Exercise data:
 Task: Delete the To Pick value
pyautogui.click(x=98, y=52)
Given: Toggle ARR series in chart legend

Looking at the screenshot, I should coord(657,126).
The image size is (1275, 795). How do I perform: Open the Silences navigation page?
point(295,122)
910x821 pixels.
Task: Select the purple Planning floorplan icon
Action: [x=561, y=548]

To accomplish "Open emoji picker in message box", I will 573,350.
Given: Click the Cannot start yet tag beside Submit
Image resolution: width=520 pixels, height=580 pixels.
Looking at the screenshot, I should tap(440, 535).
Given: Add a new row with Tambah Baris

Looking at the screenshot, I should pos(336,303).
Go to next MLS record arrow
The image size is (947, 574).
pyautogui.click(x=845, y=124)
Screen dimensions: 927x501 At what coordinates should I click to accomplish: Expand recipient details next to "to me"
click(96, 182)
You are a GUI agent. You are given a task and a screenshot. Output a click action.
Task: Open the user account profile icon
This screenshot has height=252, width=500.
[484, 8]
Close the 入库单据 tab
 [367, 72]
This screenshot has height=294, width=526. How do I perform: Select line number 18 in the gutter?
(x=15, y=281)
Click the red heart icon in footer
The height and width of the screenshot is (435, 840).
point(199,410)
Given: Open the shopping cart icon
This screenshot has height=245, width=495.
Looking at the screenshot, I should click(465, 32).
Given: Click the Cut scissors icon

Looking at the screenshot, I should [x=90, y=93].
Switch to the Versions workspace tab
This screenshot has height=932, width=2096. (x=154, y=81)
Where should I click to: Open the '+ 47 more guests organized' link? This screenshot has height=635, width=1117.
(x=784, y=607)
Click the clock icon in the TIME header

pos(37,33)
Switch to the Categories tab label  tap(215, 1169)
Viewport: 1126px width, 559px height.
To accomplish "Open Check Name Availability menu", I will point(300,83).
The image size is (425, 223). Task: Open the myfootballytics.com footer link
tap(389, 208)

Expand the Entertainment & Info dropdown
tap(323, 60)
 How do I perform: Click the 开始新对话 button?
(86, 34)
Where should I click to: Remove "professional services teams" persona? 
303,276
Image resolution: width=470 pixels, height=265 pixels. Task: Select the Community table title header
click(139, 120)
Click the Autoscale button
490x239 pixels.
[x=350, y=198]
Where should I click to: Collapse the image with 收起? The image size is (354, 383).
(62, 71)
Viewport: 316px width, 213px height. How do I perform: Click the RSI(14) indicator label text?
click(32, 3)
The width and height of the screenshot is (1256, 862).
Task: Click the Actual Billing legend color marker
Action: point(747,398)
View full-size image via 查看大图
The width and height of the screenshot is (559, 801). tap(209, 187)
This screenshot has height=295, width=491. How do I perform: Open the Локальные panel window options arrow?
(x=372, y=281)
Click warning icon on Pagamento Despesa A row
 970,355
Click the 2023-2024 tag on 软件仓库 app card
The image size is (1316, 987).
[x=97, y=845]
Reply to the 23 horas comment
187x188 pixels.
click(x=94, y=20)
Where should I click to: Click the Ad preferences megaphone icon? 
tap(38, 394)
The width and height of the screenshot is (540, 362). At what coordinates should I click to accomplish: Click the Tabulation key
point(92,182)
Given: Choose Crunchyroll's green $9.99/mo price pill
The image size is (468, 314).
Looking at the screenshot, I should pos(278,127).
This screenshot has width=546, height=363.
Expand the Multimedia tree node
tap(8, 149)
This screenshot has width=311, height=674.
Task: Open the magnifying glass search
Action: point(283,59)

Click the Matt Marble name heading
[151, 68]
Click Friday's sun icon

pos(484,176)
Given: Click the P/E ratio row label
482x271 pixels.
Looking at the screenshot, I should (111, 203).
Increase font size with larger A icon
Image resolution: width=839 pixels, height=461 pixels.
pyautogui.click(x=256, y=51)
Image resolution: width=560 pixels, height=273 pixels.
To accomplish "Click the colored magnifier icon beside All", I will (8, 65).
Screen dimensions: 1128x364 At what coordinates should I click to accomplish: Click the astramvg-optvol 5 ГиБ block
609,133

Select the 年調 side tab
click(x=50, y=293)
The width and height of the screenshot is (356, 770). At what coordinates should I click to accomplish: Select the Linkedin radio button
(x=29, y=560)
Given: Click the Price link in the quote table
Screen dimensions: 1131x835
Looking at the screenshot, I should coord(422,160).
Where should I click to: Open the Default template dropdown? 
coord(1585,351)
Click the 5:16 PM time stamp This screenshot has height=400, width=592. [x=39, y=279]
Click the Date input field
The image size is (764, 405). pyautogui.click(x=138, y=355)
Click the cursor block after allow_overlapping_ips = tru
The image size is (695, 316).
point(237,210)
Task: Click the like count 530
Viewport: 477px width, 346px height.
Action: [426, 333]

Aim: Reproduce the records from the line containing "Click warning icon on Pagamento Despesa A row" through the line containing "tap(38, 394)", requests included, and shift every coordinate in the answers by adding -146 to it.

Written solution:
Click warning icon on Pagamento Despesa A row
 824,209
Click the 2023-2024 tag on 软件仓库 app card
The image size is (1316, 987).
[x=-49, y=699]
Reply to the 23 horas comment
187x188 pixels.
click(x=-52, y=-126)
Where should I click to: Click the Ad preferences megaphone icon? 
tap(-108, 248)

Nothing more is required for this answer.